### [Goal of the exercise]
Reproduce each of the lines below word for word, keeping their order.

Collected data entries:
* Begin *
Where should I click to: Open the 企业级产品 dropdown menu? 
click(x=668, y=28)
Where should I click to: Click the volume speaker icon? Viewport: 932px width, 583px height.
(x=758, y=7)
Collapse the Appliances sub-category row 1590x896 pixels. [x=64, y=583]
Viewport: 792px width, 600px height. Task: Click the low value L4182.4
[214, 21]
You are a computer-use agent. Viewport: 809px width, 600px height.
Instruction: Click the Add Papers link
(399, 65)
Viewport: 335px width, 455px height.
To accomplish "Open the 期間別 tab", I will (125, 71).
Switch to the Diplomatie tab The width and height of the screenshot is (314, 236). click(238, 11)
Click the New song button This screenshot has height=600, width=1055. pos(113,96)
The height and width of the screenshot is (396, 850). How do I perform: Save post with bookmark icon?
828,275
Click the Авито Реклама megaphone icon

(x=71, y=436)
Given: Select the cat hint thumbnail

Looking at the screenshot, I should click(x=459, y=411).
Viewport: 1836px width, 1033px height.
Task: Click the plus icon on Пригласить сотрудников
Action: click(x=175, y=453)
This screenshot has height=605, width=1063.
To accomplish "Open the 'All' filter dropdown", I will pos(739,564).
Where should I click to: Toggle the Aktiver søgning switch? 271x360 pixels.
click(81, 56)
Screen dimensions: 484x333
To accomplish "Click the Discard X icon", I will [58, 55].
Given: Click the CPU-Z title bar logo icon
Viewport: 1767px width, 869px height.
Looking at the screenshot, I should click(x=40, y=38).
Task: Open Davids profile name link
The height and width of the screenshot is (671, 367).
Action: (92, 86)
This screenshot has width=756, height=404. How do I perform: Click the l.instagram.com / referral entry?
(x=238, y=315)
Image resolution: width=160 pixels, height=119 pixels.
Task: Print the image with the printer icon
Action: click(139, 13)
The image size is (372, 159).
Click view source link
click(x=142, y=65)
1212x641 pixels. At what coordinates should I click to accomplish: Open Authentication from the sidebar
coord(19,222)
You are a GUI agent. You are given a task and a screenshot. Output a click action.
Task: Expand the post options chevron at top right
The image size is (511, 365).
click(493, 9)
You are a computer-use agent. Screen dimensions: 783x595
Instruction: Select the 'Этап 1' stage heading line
* End *
### [Answer]
Where should I click to: Open the 企业级产品 dropdown menu? 
click(x=668, y=28)
Where should I click to: Click the volume speaker icon? Viewport: 932px width, 583px height.
(x=758, y=7)
Collapse the Appliances sub-category row 1590x896 pixels. [x=64, y=583]
Viewport: 792px width, 600px height. Task: Click the low value L4182.4
[214, 21]
You are a computer-use agent. Viewport: 809px width, 600px height.
Instruction: Click the Add Papers link
(399, 65)
Viewport: 335px width, 455px height.
To accomplish "Open the 期間別 tab", I will (125, 71).
Switch to the Diplomatie tab The width and height of the screenshot is (314, 236). click(238, 11)
Click the New song button This screenshot has height=600, width=1055. pos(113,96)
The height and width of the screenshot is (396, 850). How do I perform: Save post with bookmark icon?
828,275
Click the Авито Реклама megaphone icon

(x=71, y=436)
Given: Select the cat hint thumbnail

Looking at the screenshot, I should click(x=459, y=411).
Viewport: 1836px width, 1033px height.
Task: Click the plus icon on Пригласить сотрудников
Action: click(x=175, y=453)
This screenshot has height=605, width=1063.
To accomplish "Open the 'All' filter dropdown", I will pos(739,564).
Where should I click to: Toggle the Aktiver søgning switch? 271x360 pixels.
click(81, 56)
Screen dimensions: 484x333
To accomplish "Click the Discard X icon", I will [58, 55].
Given: Click the CPU-Z title bar logo icon
Viewport: 1767px width, 869px height.
Looking at the screenshot, I should click(x=40, y=38).
Task: Open Davids profile name link
The height and width of the screenshot is (671, 367).
Action: (92, 86)
This screenshot has width=756, height=404. How do I perform: Click the l.instagram.com / referral entry?
(x=238, y=315)
Image resolution: width=160 pixels, height=119 pixels.
Task: Print the image with the printer icon
Action: click(139, 13)
The image size is (372, 159).
Click view source link
click(x=142, y=65)
1212x641 pixels. At what coordinates should I click to accomplish: Open Authentication from the sidebar
coord(19,222)
You are a GUI agent. You are given a task and a screenshot. Output a click action.
Task: Expand the post options chevron at top right
The image size is (511, 365).
click(493, 9)
You are a computer-use agent. Screen dimensions: 783x595
Instruction: Select the 'Этап 1' stage heading line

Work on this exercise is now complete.